Passage cité>

• • •

Un mois de grève des enseignants en Jordanie - Une légitimité populaire nationale

En Jordanie, après près un mois de grève, les enseignants ont repris le travail, la tête très haute, avec des augmentations substantielles de salaire. Selon le syndicat de l’enseignement public qui, selon lui, représente 100 000 enseignants, la revalorisation obtenue va de 35 à 75%.

L’article article ci-dessous qui nous a été transmis a été écrit lors de la 4e semaine de grève. Nous le portons volontiers à la connaissance de nos lecteurs d’autant qu’il replace de cette grève dans l’histoire du syndicalisme enseignant en Jordanie.

Un mois de grève des enseignants en Jordanie - Une légitimité populaire nationale

« Avoir faim ensemble ou être rassasiés ensemble »  : Ce qu’un gouvernement non élu ne comprend pas

mardi 1er octobre 2019, par ALI Doua, JARRAR Shaker

Pendant de nombreuses années, aucune revendication n’a occupé l’espace public, contrairement à la grève illimitée des enseignants, qui en est à sa quatrième semaine et est probablement la plus longue de l’histoire de la Jordanie. Outre la grève qui a affecté le quotidien de la plupart des familles jordaniennes qui n’ont pas envoyé leurs fils et leurs filles à l’école depuis juin, la question des enseignants a généré un sentiment général que les ressources du pays ne peuvent plus être gérées comme elles l’ont été au cours des deux dernières décennies.

• • •

Données sur les éléments et l'emplacement du texte>
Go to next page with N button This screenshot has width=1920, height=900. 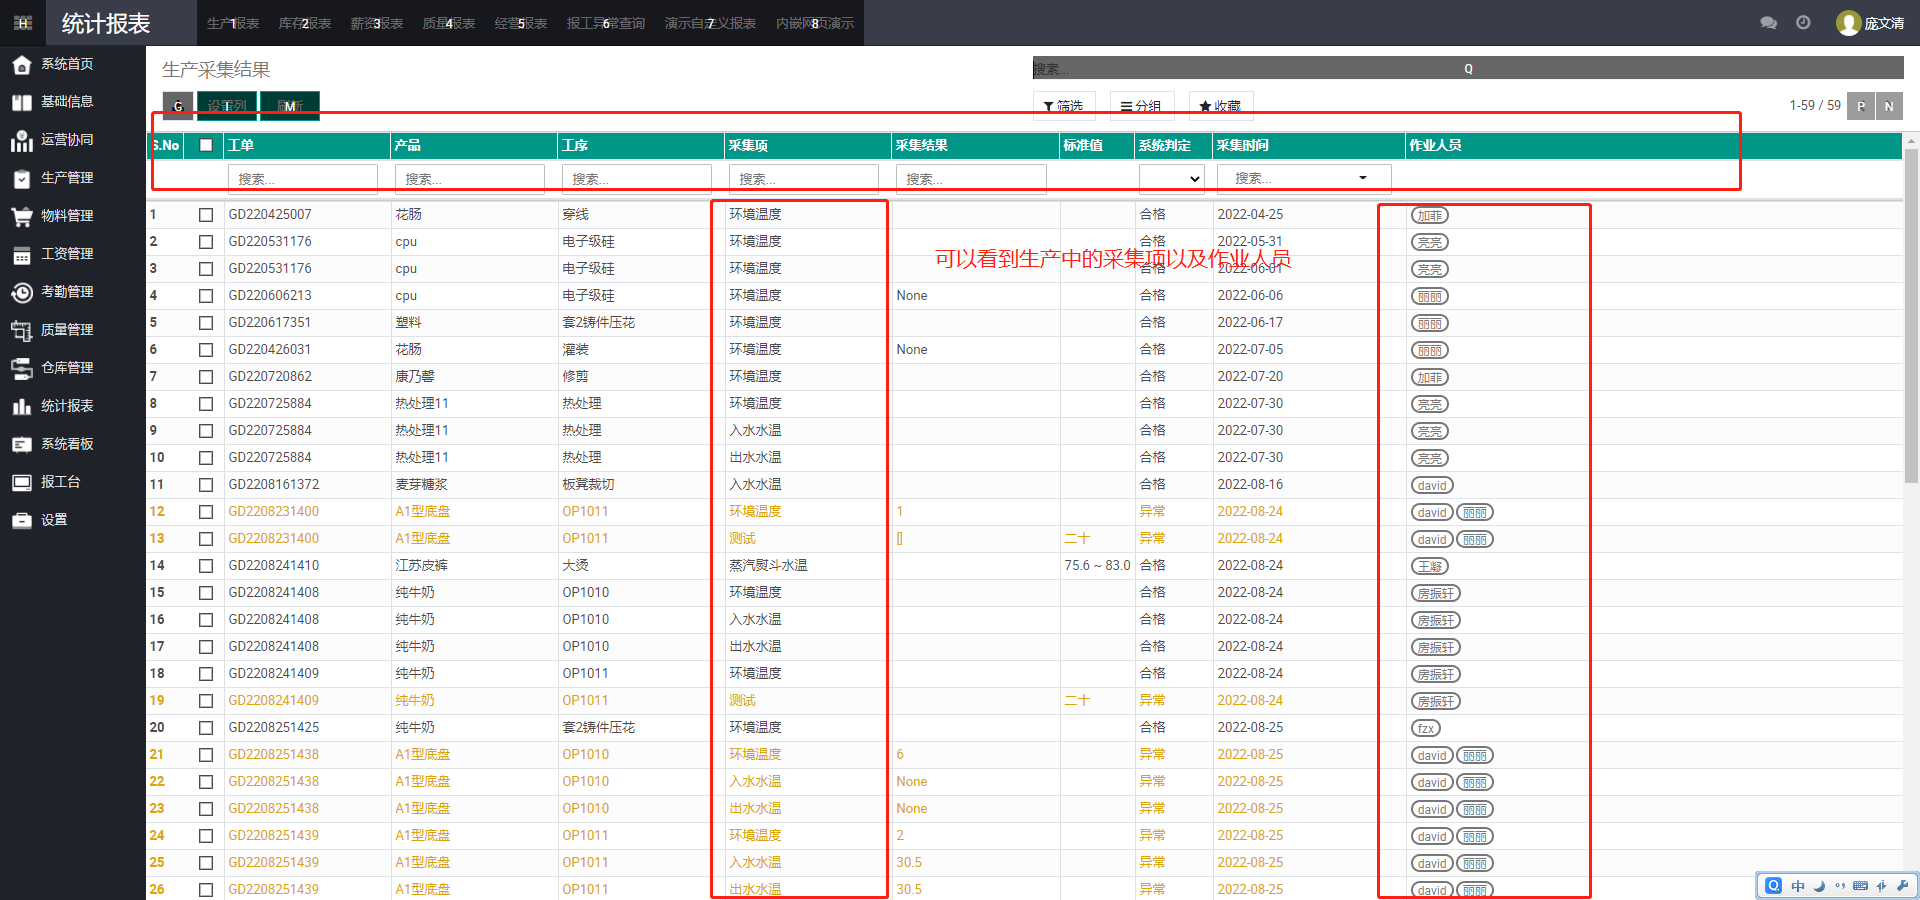(1889, 106)
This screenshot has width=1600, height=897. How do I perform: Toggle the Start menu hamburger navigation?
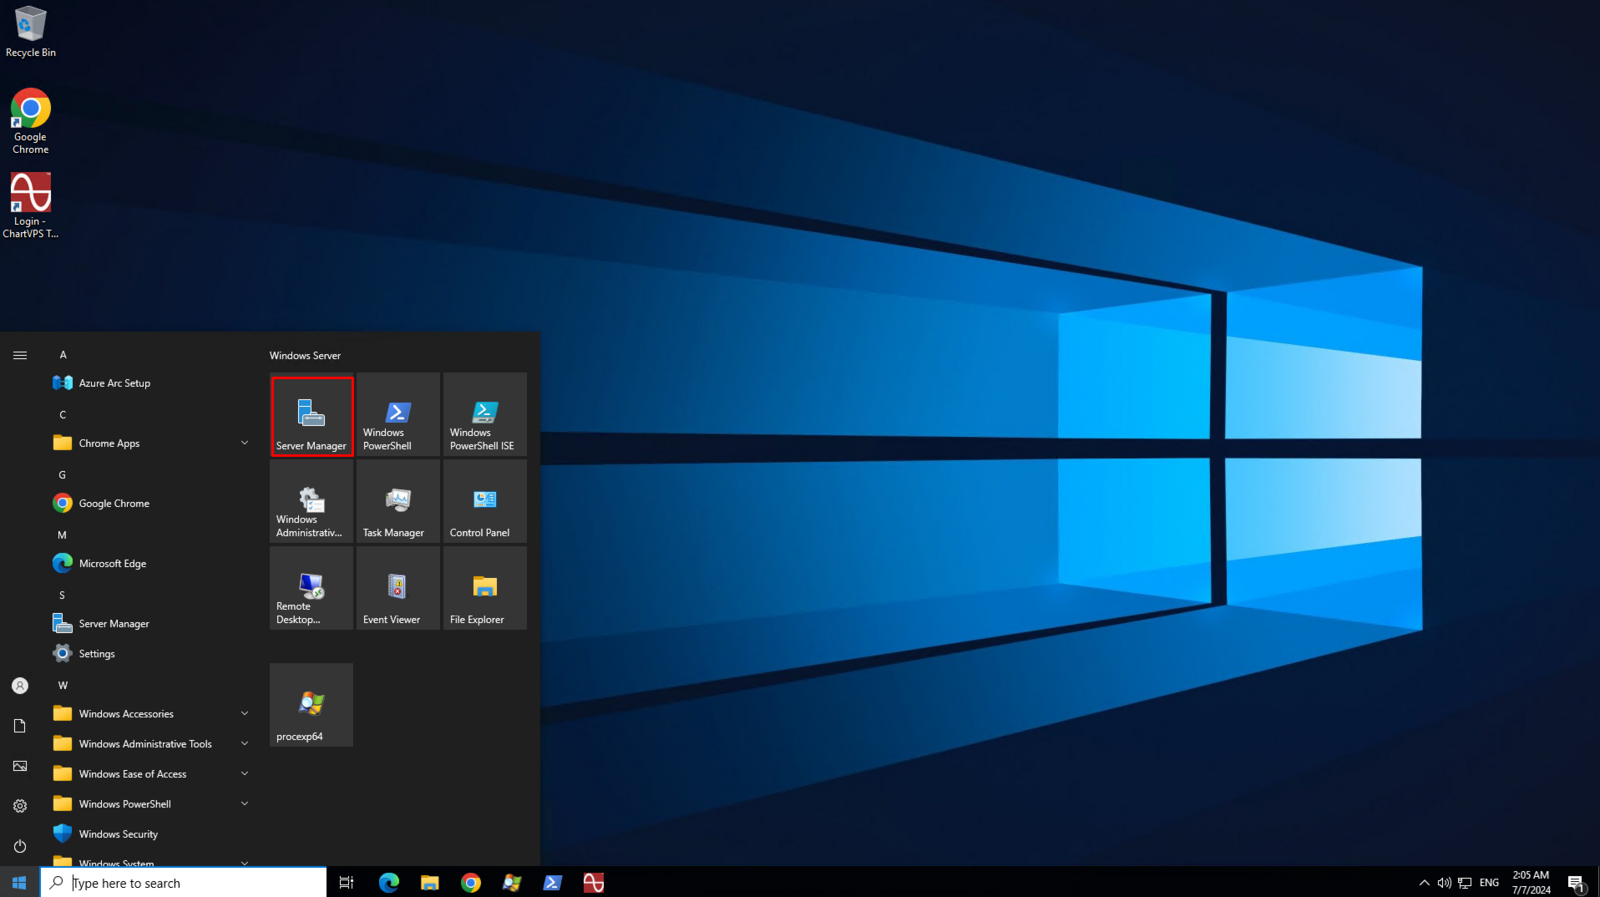(20, 355)
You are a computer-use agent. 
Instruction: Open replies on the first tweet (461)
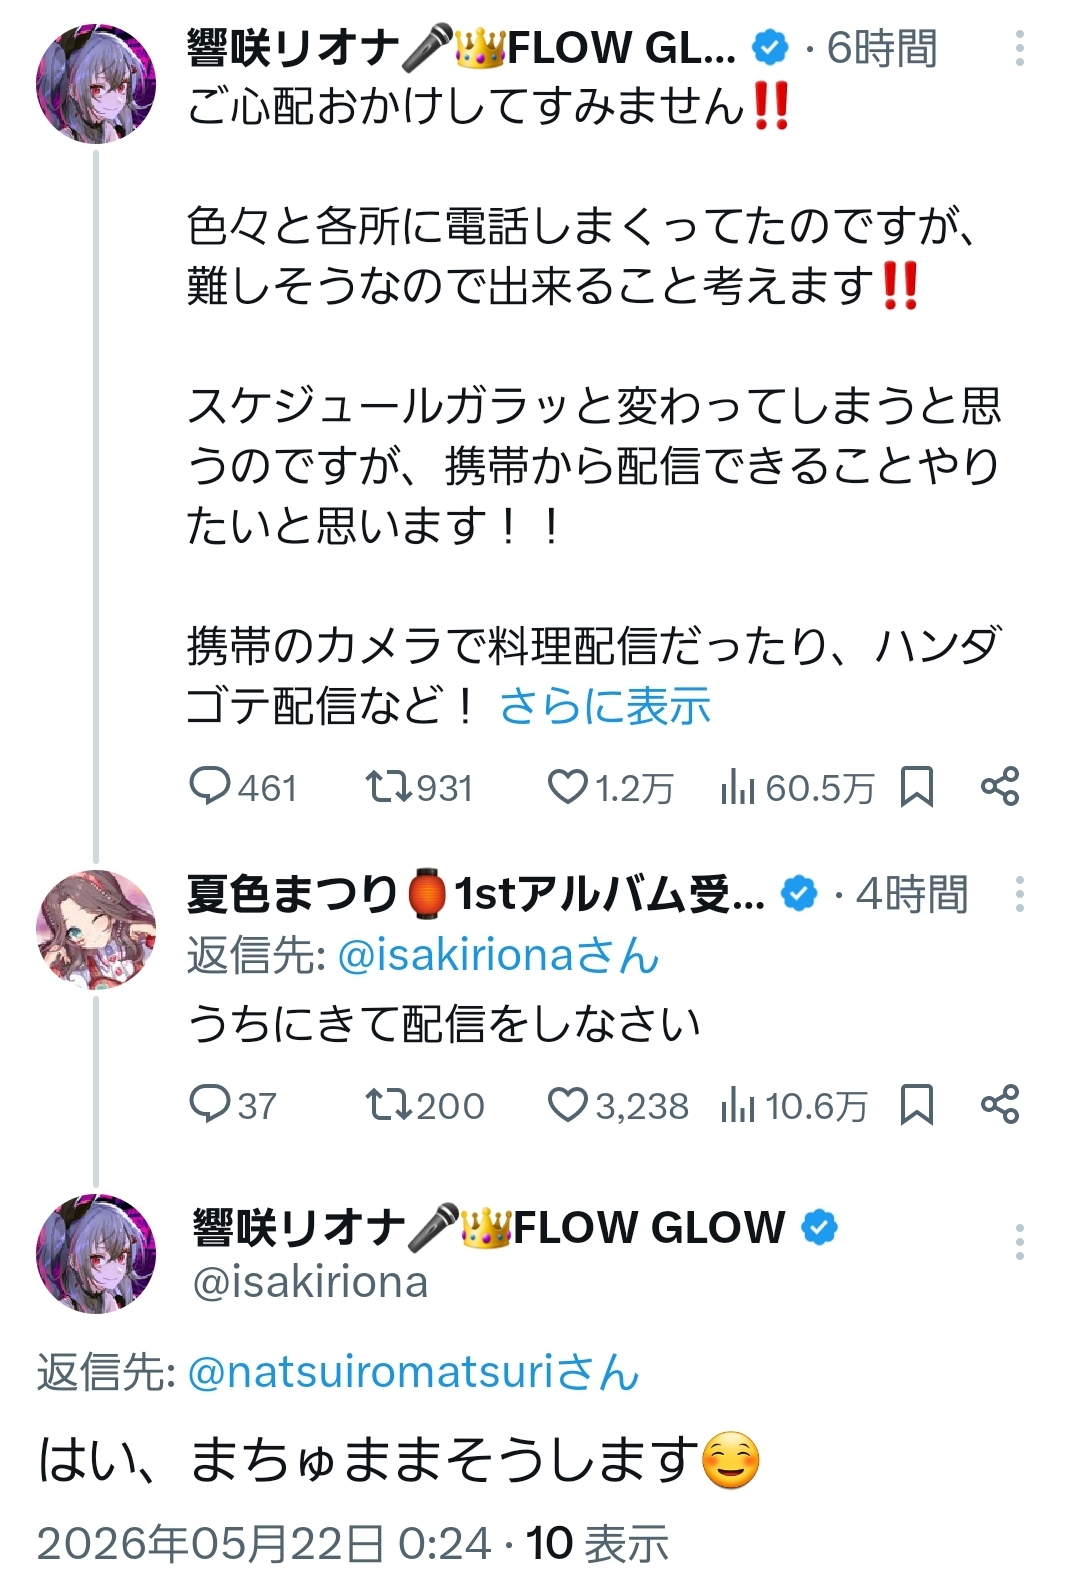tap(243, 788)
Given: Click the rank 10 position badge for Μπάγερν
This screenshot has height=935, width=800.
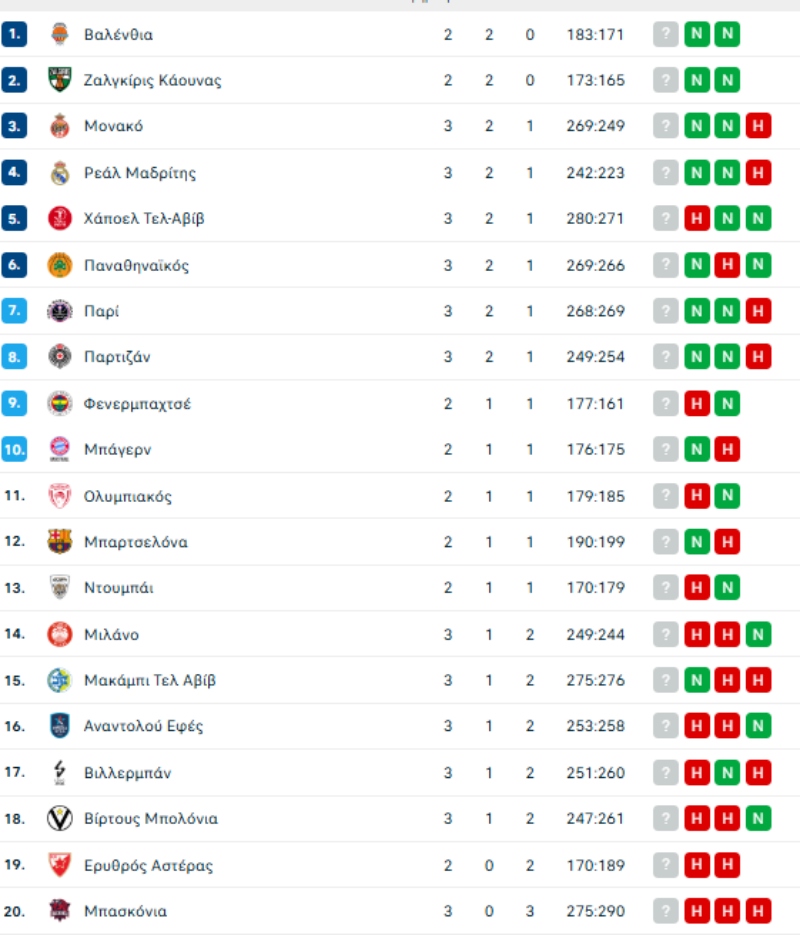Looking at the screenshot, I should click(14, 450).
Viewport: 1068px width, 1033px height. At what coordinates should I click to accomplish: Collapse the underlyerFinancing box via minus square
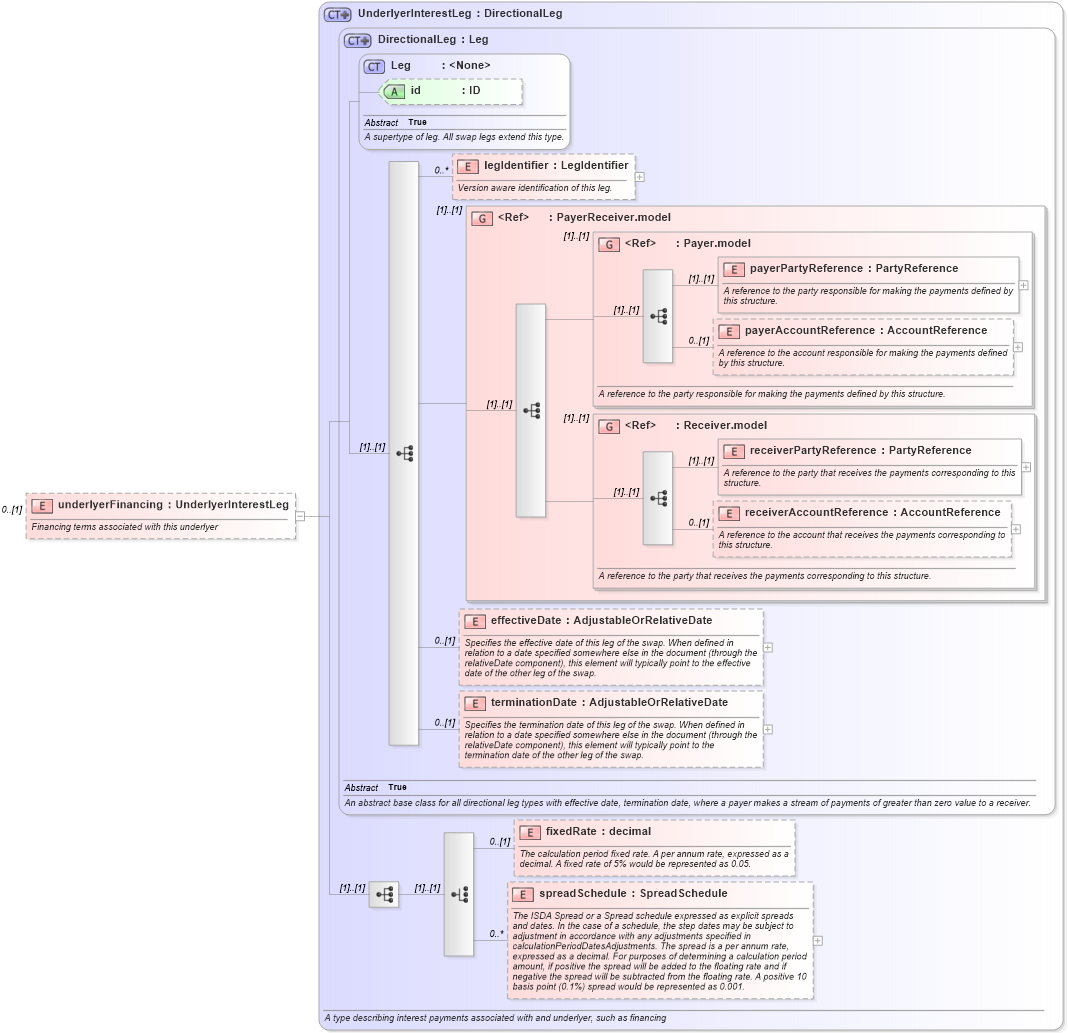tap(298, 515)
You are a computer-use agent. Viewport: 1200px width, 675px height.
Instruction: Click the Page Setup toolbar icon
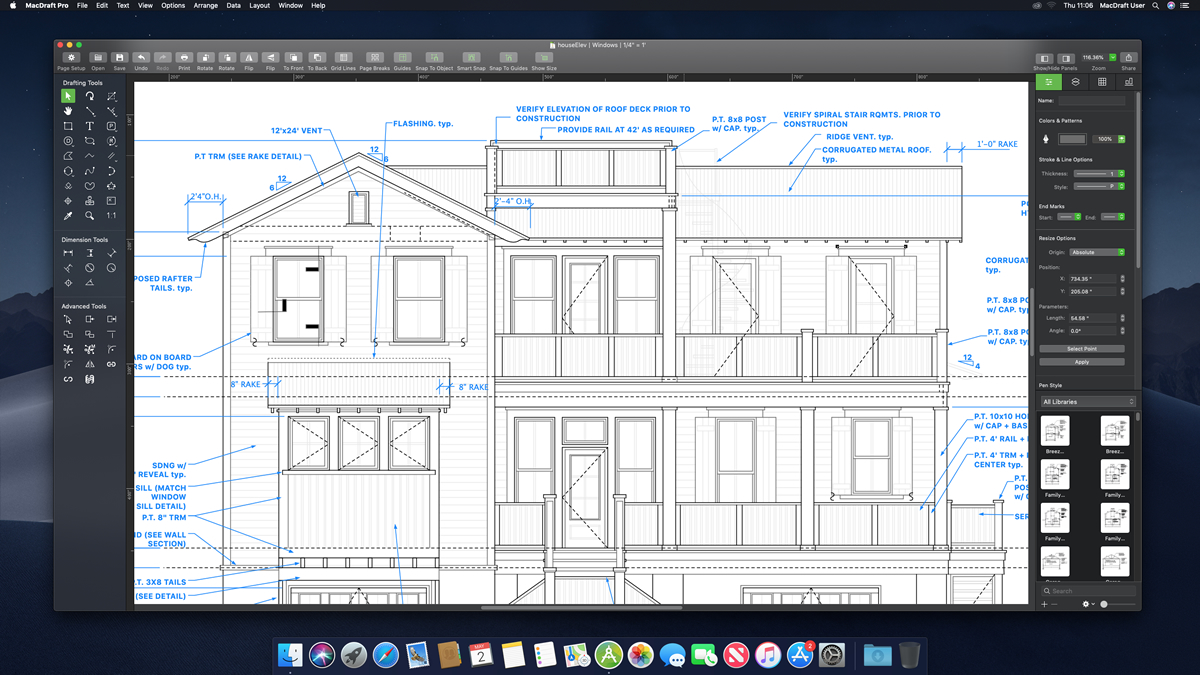pyautogui.click(x=71, y=58)
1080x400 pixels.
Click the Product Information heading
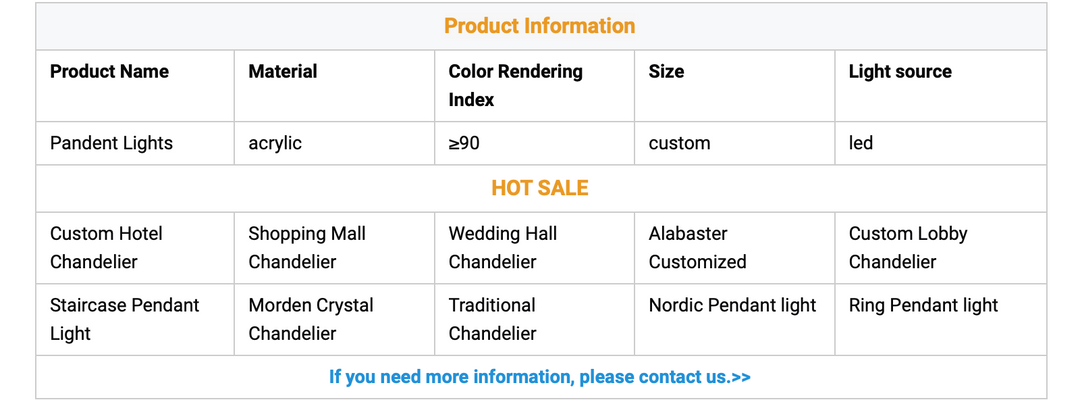pyautogui.click(x=539, y=26)
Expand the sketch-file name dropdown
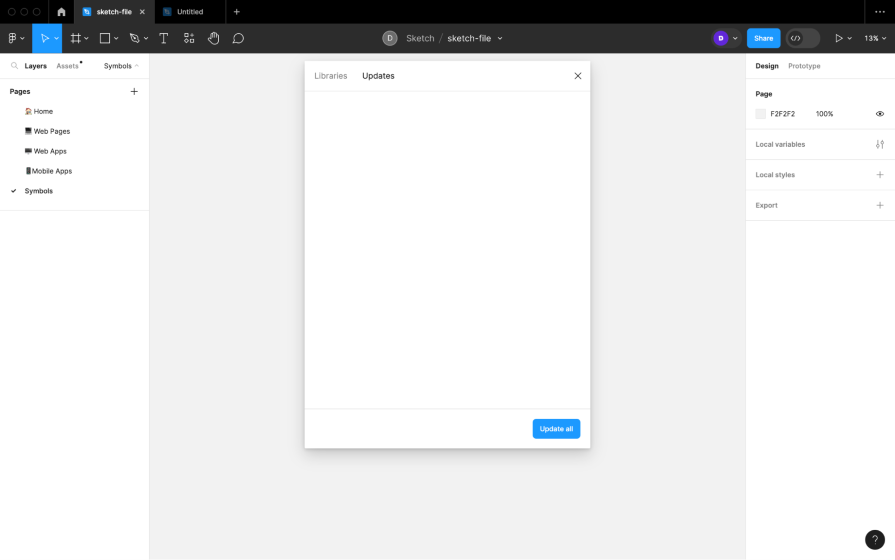The width and height of the screenshot is (895, 560). (500, 38)
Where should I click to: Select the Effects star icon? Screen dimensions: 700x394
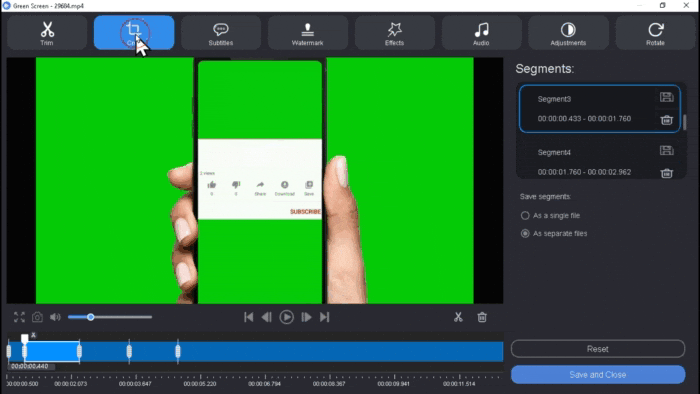[394, 30]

• • •

Rédigez la suite de l'article sur la grève des enseignants en Jordanie, en reprenant immédiatement après sa dernière phrase.

Réponse rédigée>
Cette affaire, qui a au moins apparemment pris la forme d’une confrontation entre le gouvernement et le syndicat d’enseignants [1], en dit long sur la composition, la motivation et les bases des deux camps. Bien que la solidarité populaire généralisée ne relève pas seulement d’une sympathie pour le syndicat, mais d’une compréhension de la convergence d’intérêts avec ce dernier, la performance du syndicat des enseignants a contribué à élever cette solidarité. Il n’est pas exagéré de dire que cette performance est la plus dure et la plus engagée de l’histoire des syndicats jordaniens depuis que la loi martiale a été levée en 1989, après des décennies au cours desquelles l’activité des partis et des syndicats a été menée à huis clos.

Dans les déclarations du gouvernement - nombreuses - au cours des deux derniers jours, y compris lors d’une prise de parole à la télévision et d’une conférence de presse de Razzaz et de plusieurs de ses ministres, le gouvernement a souligné à plusieurs reprises que le syndicat était intransigeant dans ses revendications et que le gouvernement avait soumis des propositions de solution, dont la plus importante était la prime proposée pour le système d’échelon, soit un montant compris entre 24 et 31 dinars, et qu’en retour le syndicat n’a rien a proposer sinon des excuses et la reconnaissance d’une revalorisation de 50 %. (...). Cela reflète le fait que le gouvernement refuse d’admettre, ou d’accepter, que le syndicat est vraiment fort. Il refuse également de prendre acte que cette force ne provient pas de l’obstination du dirigeant ou du porte-parole du syndicat, ni de la composition de l’ensemble de son conseil, mais du fait qu’il a porté une revendication unanime au sein de ses adhérents et l’a inscrite de fait à l’ordre du jour du gouvernement, comme on suppose que le font les syndicats représentatifs.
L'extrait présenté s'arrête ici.